SUGAR FARMERS NOT AT FAULT

Publication: Key West Citizen
Printed: Thursday, May 31, 2001
Written By: Malcolm S. Wade, Jr.

Malcolm Wade is Senior Vice President of the United States Sugar Corporation.  This featured letter to the editor was written in response to the Byron Stout article, "Environmentalism's Quickly Becoming a Four-Letter Word," printed on January 17, 2001 in the Fort Myers News-Press.

Citing the need for regional government in the Florida Keys, a reader somehow links his regional problems to sugar farmers100 miles to the north. Claims that sugar farmers are somehow responsible for water problems in the Keys and Florida Bay are simply not true.

The consensus among the scientific community has long been that water from the Everglades Agricultural Area plays no role in Florida Bay’s problems. Dr. Ron Jones of Florida International University, who gave expert witness testimony on the issue to the U.S. Justice Department in 1993, sated, "There is no evidence that anthropogenic nutrients, especially phosphorus, are entering Florida Bay from the agricultural and municipal areas to the North.

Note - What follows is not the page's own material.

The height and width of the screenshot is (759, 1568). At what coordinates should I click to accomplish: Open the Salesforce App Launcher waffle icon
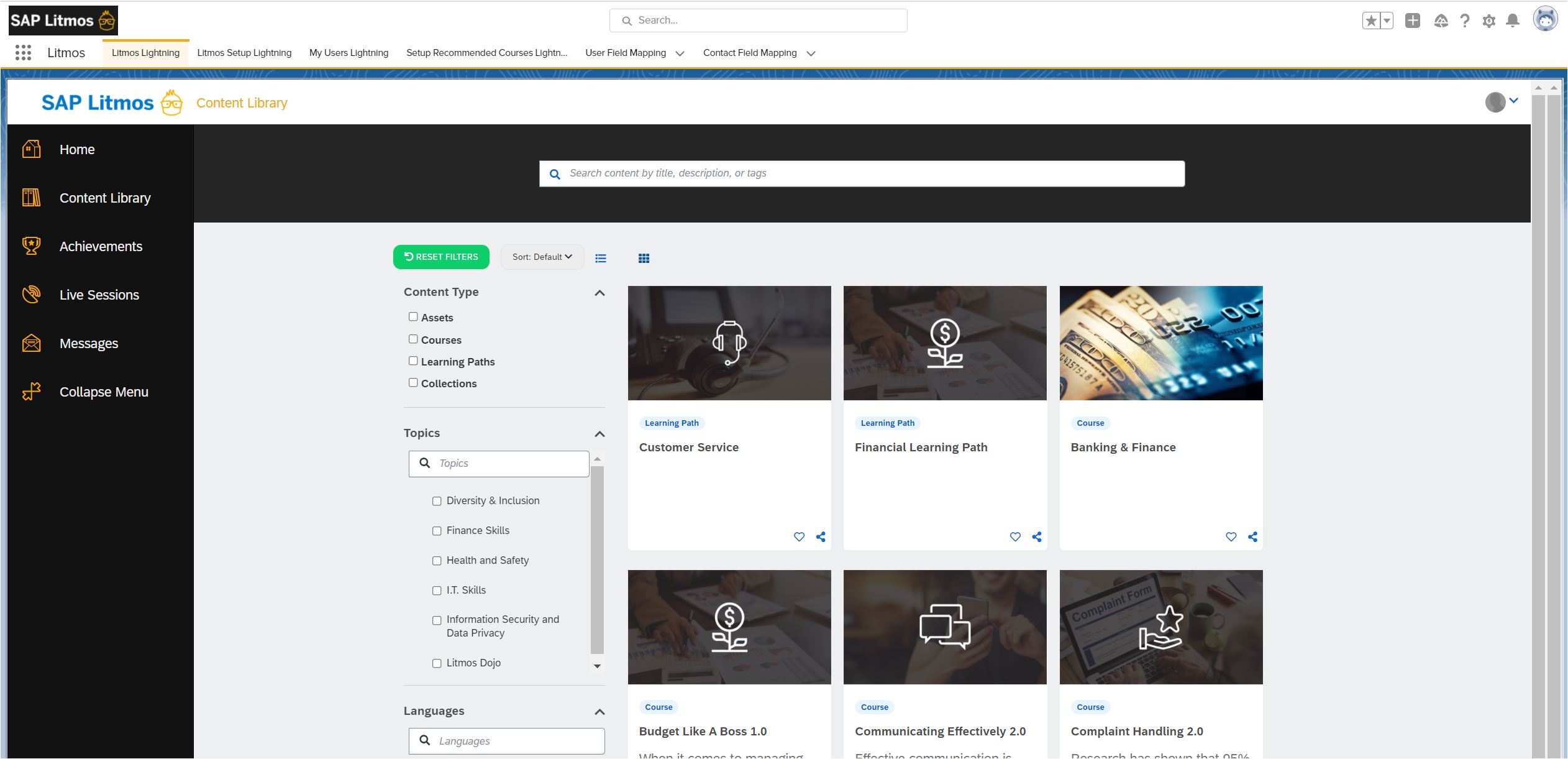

Dic Pettigrew, in 1995 as chairman of the Governor’s Commission For a Sustainable South Florida, said of the EAA farms, "There’s a lot of false information out in the public. We need to put it to rest. That’s not the problem impacting Florida Bay."

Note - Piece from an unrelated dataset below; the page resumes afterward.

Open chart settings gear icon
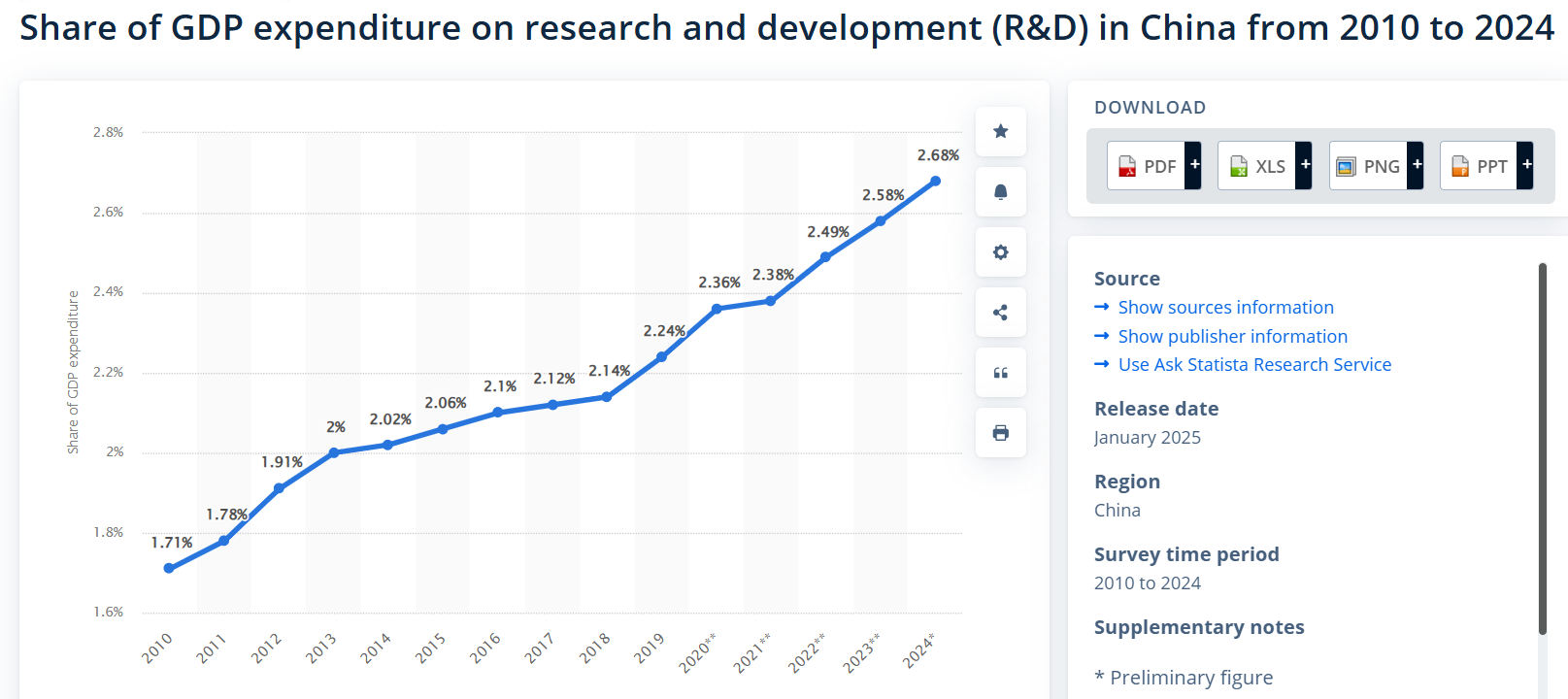(x=1000, y=252)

Farmers have dramatically reduced phosphorus levels using new on-farm water management practices and we have helped fund a series of filter marshes constructed by the Water Management District that further clean storm water before it moves into the Everglades system.

Phosphorus levels in water leaving our farms have averaged about 100 parts per billion, which is significantly lower than runoff from South Florida urban areas, including the Florida Keys. Currently, EAA farmers are the only group to be assessed taxes to clean up their runoff. Sugar farmers are paying 100 percent of the cost to clean the water leaving the farms.

In August, the District announced that phosphorus leaving sugar farms had been reduced by 55 percent—the fifth straight year that the farmers and exceeded the 25 percent reductions required by the 1994 Everglades Forever Act.

While the scientific community as a whole has embraced these findings, farmers continue to have to respond to misinformation from those who seem to be more interested in demonizing agriculture than in solving real problems.